The price of steel has gone up by 40%, while the rate of cement has increased by Rs 60-Rs 80 per bag. Labour wage has gone up by Rs 100. Apart from this, the delay in project implementation caused by shortage of labour and aggregates has added to builders’ burden. 

“There is an increase of Rs 850 per sq feet in project cost which has forced the industry to hike apartment prices. We are expecting a hike of 10 to 15% in unit cost. However, the market condition is not favourable. If the situation improves and there is an increase in NRI arrival the sector may recover. There is demand in the market and we are getting enquiries, but the conversion rate is low,” said Asset Homes managing director V Sunil Kumar.

The price of steel which was in the range of Rs 45-Rs 48 in 2020 has gone up to Rs 75 per kg. Cement price which stood at Rs 340 last year has crossed Rs 400. Besides, the delay in completing projects caused by yearlong lockdown led to a hike in project cost. However, with the banks restructuring the home loans and deferring repayment for two years there is hope in the industry. 

“The police and health authorities forcefully sent back the migrant labourers employed by construction companies during the first lockdown. Most of these labourers are yet to return. This has badly impacted ongoing projects. As the projects got delayed, the interest component of the loans availed by builders shot up pushing the sector into a crisis. This will reflect in the housing prices,” said CREDAI executive committee member MV Antony Kunnel.

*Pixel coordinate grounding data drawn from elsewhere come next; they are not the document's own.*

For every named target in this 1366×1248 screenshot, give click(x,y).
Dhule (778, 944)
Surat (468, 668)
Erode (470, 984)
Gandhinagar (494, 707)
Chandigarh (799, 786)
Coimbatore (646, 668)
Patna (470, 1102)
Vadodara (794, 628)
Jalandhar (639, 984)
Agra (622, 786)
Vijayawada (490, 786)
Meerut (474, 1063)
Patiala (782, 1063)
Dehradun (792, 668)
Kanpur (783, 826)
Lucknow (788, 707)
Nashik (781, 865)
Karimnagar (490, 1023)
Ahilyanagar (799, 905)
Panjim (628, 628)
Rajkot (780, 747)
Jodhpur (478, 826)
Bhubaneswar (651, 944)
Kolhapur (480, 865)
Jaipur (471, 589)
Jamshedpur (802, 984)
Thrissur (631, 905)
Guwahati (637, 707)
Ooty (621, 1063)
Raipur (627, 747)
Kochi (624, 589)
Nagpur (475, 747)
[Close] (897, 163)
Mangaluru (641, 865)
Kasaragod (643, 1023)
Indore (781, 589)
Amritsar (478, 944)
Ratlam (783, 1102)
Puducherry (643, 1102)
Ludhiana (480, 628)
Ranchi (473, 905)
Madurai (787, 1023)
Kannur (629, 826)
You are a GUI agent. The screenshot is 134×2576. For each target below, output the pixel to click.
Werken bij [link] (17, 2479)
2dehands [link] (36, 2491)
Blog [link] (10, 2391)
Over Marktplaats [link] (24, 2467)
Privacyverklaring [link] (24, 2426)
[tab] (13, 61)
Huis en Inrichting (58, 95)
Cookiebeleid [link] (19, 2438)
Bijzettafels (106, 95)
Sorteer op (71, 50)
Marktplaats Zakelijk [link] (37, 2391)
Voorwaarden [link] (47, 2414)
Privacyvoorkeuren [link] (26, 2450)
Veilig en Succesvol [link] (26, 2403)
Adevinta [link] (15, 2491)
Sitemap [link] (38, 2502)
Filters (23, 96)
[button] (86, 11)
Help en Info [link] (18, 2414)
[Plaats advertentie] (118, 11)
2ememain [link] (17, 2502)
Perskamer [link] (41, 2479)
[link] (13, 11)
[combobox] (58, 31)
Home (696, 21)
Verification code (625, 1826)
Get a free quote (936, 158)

Though the response was poor during the first lockdown, the sector is slowly recovering, said an officer at the home loan division of State Bank of India. “We targeted a growth of 20%, roughly around Rs 4,500 crore in 2020-21, but achieved only Rs 2,900 crore. Though we could not achieve the target, the sector is recovering from the slump,” said the officer.

As per the registrations department there is an increase in the number of property registrations in the recent months. The state reported 24,454 property registrations in May 2021, and the number went up to 64,306 in June. According to an officer, the number will go up if the government relaxes the Covid restrictions. However, industry insiders said most of the registrations could be in the unorganised sector.

Experts in the construction sector opine that the government should infuse funds into the infrastructure projects to help the economy revive. “The construction sector is labour intensive and serves as a catalyst for the economy. If the government starts implementing some of the big ticket projects, it will help to build confidence in the sector. The GST component of the cement should be brought down to control the spiraling rates,” said construction consultant V Vinod Kumar.

The aggregate suppliers are also struggling due to the slump in the market. “We had survived the first lockdown because there was hope that the situation will improve soon. But even after one and a half years the construction sector continues to be in a standstill. Aggregates are available in the market but demand is very poor. I have approached the bank to restructure my home loan and has availed loan for one of my trucks. I have put another truck on sale as debt burden is rising. If major builders restart their projects there will be a positive impact on the sector or it will ruin people like me who have invested heavily in this sector,” said an aggregate supplier.